Project Hadron Canonicalizes data following the canonical model pattern so that every component speaks the same data language. In this case and with this package all components use Pandas DataFrame format. This is common format used by data scientists and statisticians to manipulate and visualise large data sets.

4.1 Setting Up

Before we do that, and as shown in the previous section, we now use the environment variables to define the location of the Domain Contract and datastore.

import os
os.environ['HADRON_PM_PATH'] = '0_hello_meta/demo/contracts'
os.environ['HADRON_DEFAULT_PATH'] = '0_hello_meta/demo/data'

For the feature selection we are using the Transition component with the ability to select the correct columns from raw data, potentially reducing the column count. In addition the Transistioning component extends the common reporting tools and provides additional functionality for identifying quality, quantity, veracity and availability.

It should be worth noting we are creating a new component and as such must set up the input and the output of the component.

from ds_discovery import Transition
# get the instance
tr = Transition.from_env('hello_tr', has_contract=False)
tr.set_source_uri('https://www.openml.org/data/get_csv/16826755/phpMYEkMl.csv')
tr.set_persist()

4.2 Adding Select Actions

At the core of a component is its tasks, in other words how it changes incoming data into a different data outcome. To achieve this we use the actions that are set up specificially for this Component. These actions are the intensions of the specific component also know as the components intent. The components intent is a finate set of methods, unique to each component, that can be applied to the raw data in order to change it in a way that is useful to the outcome of the task.

In order to get a list of a component’s intent, in this case feature selection, you can use the Python method __dir__(). In this case with the transition component tr we would use the comand tr.tools.__dir__()to produce the directory of the components select intent. Remember this method call can be used in any components intent tools.
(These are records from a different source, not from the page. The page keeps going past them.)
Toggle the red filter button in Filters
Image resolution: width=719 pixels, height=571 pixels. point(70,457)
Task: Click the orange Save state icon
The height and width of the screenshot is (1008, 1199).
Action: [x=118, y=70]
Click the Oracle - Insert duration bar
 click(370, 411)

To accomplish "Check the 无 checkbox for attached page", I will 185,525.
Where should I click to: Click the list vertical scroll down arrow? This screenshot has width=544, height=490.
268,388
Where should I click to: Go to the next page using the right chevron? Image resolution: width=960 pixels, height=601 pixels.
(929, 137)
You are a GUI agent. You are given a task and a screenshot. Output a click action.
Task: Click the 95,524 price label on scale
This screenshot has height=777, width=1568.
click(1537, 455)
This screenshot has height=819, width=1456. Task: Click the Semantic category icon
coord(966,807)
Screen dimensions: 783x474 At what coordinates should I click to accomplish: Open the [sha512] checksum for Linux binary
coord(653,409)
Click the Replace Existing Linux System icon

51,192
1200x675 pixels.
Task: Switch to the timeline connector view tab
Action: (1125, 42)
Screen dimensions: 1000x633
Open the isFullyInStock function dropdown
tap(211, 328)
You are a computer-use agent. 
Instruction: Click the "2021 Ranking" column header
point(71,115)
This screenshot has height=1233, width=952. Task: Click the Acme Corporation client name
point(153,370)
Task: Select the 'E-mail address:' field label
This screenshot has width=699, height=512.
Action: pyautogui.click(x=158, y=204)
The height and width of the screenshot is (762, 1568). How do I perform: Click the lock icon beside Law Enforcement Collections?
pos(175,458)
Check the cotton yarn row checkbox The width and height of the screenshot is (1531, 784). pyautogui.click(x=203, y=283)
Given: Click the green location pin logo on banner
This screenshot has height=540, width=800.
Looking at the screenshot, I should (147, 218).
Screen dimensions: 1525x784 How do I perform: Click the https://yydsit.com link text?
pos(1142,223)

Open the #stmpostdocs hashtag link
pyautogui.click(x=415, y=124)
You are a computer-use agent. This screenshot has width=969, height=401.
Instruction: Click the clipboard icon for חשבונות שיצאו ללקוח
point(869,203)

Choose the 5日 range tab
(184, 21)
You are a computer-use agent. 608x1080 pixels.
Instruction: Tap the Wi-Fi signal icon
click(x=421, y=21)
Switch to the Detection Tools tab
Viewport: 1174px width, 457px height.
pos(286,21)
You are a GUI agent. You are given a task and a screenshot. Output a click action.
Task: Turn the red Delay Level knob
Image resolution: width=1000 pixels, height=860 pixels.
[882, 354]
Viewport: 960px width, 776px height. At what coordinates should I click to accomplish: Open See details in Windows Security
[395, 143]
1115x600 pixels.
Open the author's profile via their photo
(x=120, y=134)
Now we have added where the raw data is situated we can load the canonical, called, df

df = tr.load_source_canonical()

…and produce the report on the raw data so we can observe the features of interest.

tr.canonical_report(df)
docs/source/images/hello_hadron/2_img01.png

4.3 Features of Interest

The components intent methods are not first class methods but part of the intent_model_class. Therefore to access the intent specify the controller instance name, in this case tr, and then reference the intent_model_class to access the components intent. To make this easier to remember with an abbreviated form we have overloaded the intent_model name with the name tools. You can see with all reference to the intent actions they start with tr.tools.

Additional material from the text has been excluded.